Exiled Belarus opposition leader Svetlana Tikhanovskaya has no intention of stopping her fight against the government of Alexander Lukashenko, and is appealing to the United Nations to help intensify pressure on the regime, she told Agence France-Presse (AFP) Sunday.
Belarus was gripped by months of unprecedented anti-government demonstrations that erupted after a disputed presidential election last August which saw Lukashenko claim a sixth term in office.
His opponents say the polls were rigged and that political novice Tikhanovskaya, who ran in place of her jailed husband, was the true winner.
But Belarusian security forces unleashed a harsh crackdown, detaining demonstrators and pushing opposition leaders into exile.
"We're convinced that at some point this regime is going to fall, because the pressure it's under is coming from inside just as much as from outside," said Tikhanovskaya, who has been living in Lithuania.
"At some point, it won't be able to avoid starting negotiations to get out of this enormous crisis."
"The pressure has to be ramped up," she insisted.
On Friday, Belarus requested Tikhanovskaya's extradition "to face prosecution for crimes against the governing order, public safety and the state", an appeal immediately rejected by Lithuania.
Asked about whether she felt safe in Europe in light of the extradition attempt, Tikhanovskaya was stoic.
"There's a minimum risk but that's not going to stop me in my fight," she told AFP calmly.
Seeking resolution
Tikhanovskaya is in Geneva to take part in a debate on Belarus organized by the International Film Festival and Forum on Human Rights (FIFDH) but is using the opportunity to argue the Belarus opposition's case to U.N. officials too.
Accompanied by an impressive security detail, the 38-year-old mother-of-two was surrounded by dozens of supporters outside the U.N. headquarters.
The U.N. Human Rights Council is currently in session, and Tikhanovskaya hopes it will adopt a resolution on Belarus.
At its previous session in September, it held an urgent debate on Belarus and adopted a resolution calling on the authorities to enter into a dialogue with the opposition.
Tikhanovskaya said she hopes the 47-member body will continue to help her country out of "repression", and will meet two independent U.N. experts in the next few days to make her case.
"We'd like the resolution to mention the Special Rapporteur on Belarus, so they can have access to prisons and to detainees, and see for themselves the absolutely deplorable conditions in these places," she said.
Tikhanovskaya also wants the resolution to provide for the establishment of an expert group charged with investigating the human rights situation in the country – because "we can see very well that it's not possible to have direct negotiations between Belarusian society and the regime".

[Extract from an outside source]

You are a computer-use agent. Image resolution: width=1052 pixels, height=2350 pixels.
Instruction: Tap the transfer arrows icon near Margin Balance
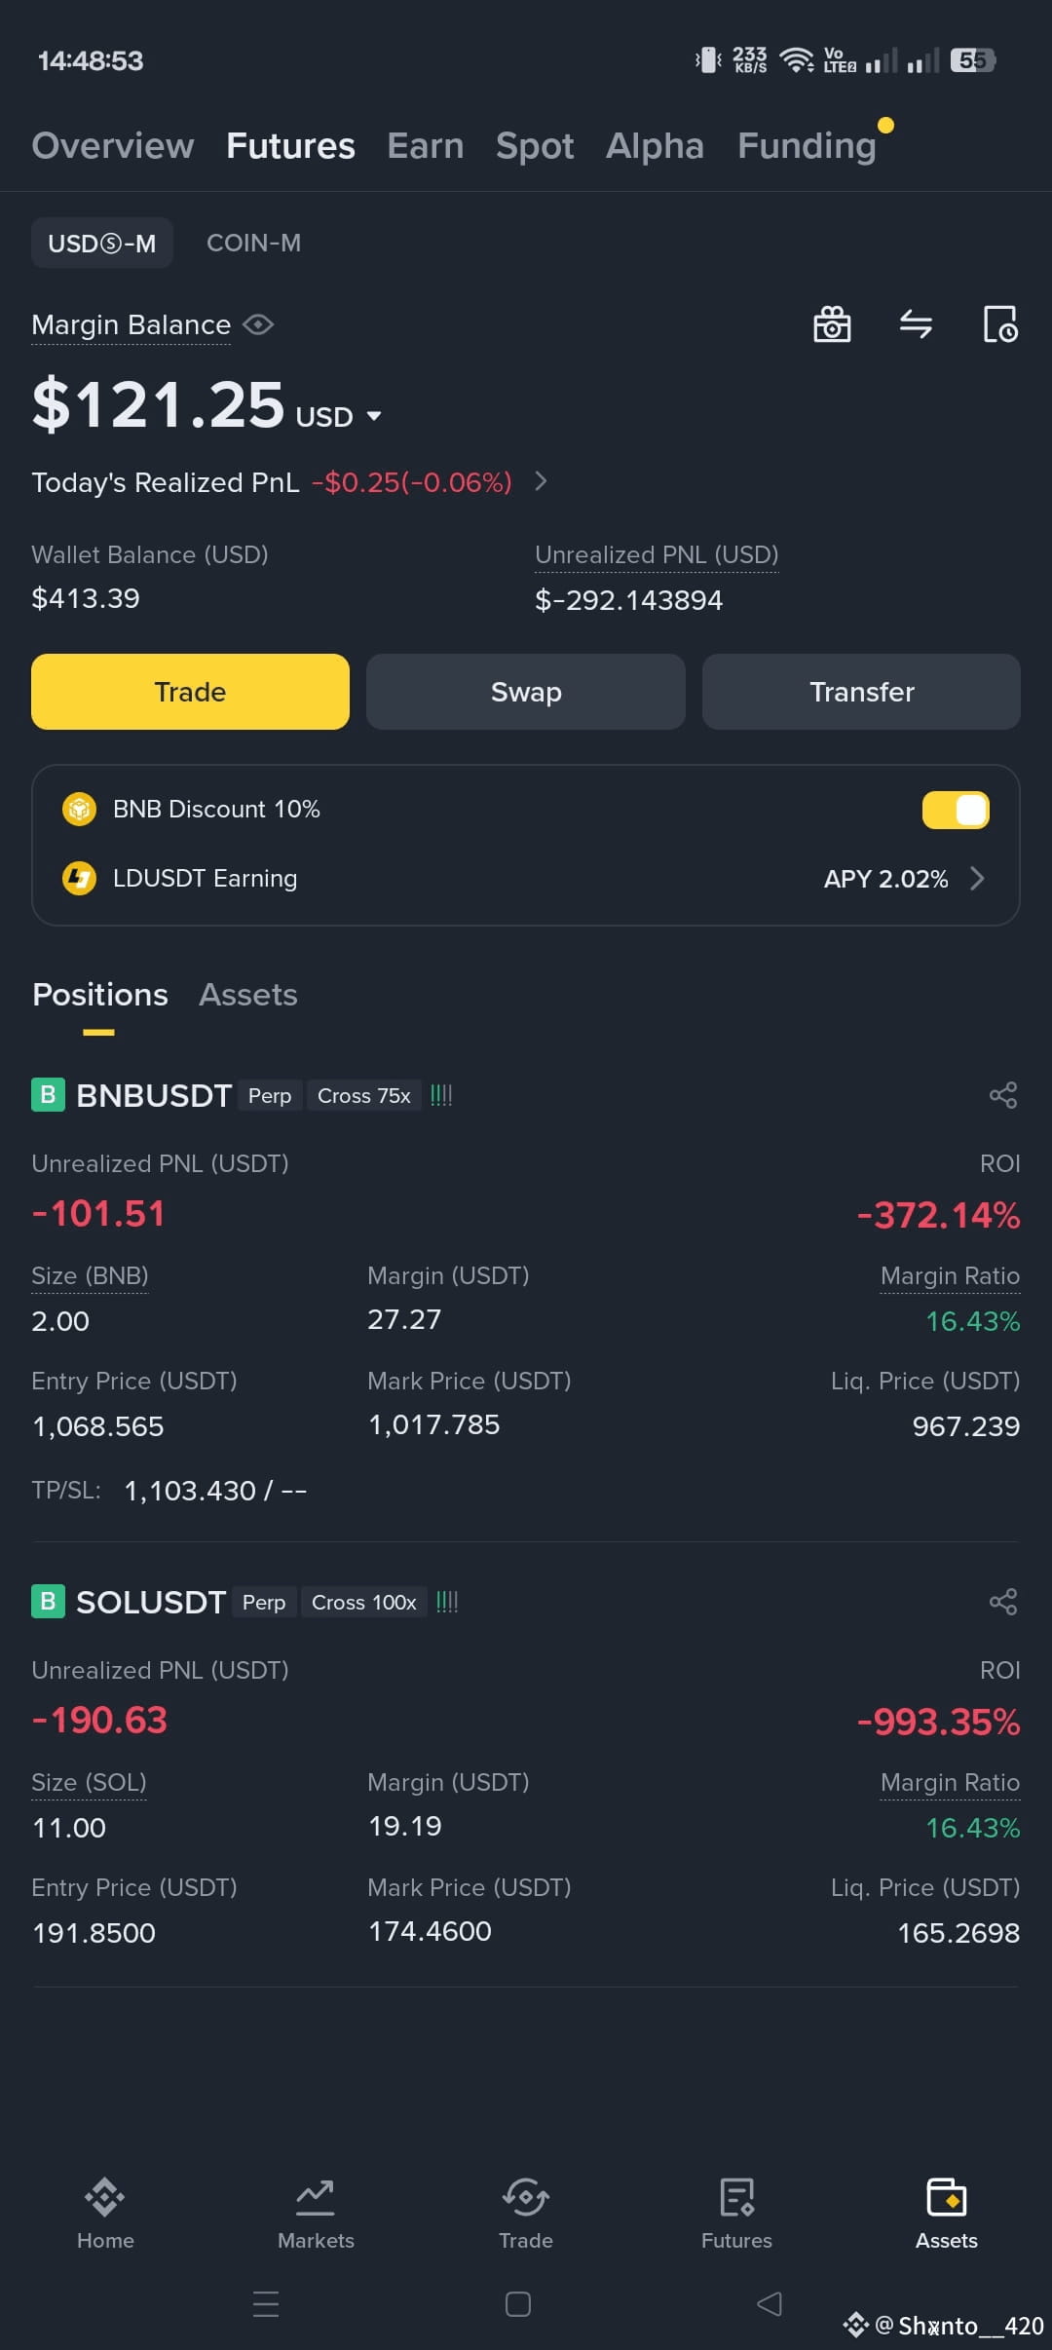916,323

She hopes though that Belarusian authorities might be persuaded to set up "a platform for dialogue" through the Organization for Security and Co-operation in Europe (OSCE).
"We'd like for these negotiations, these discussions to be as open and as transparent as possible, and for them to involve neighboring countries but also other democratic countries," she said, in a nod to next-door Russia, which supports Lukashenko's government.
Tikhanovskaya acknowledged, not for the first time, that the opposition had lost the battle for the streets in Belarus, saying security forces had largely managed to put paid to the large-scale demonstrations last year.
"People are still going out on the streets, but they are smaller groups completely spread out across the city, because the levels of violence and repression are such that people are looking for ways to protest that puts them less at risk of being arrested and put in prison," she explained.
When asked if her personal sacrifices for the cause were worth it, she said: "I would take the same path again, but I don't like seeing the sacrifices made by the people, all the victims of repression."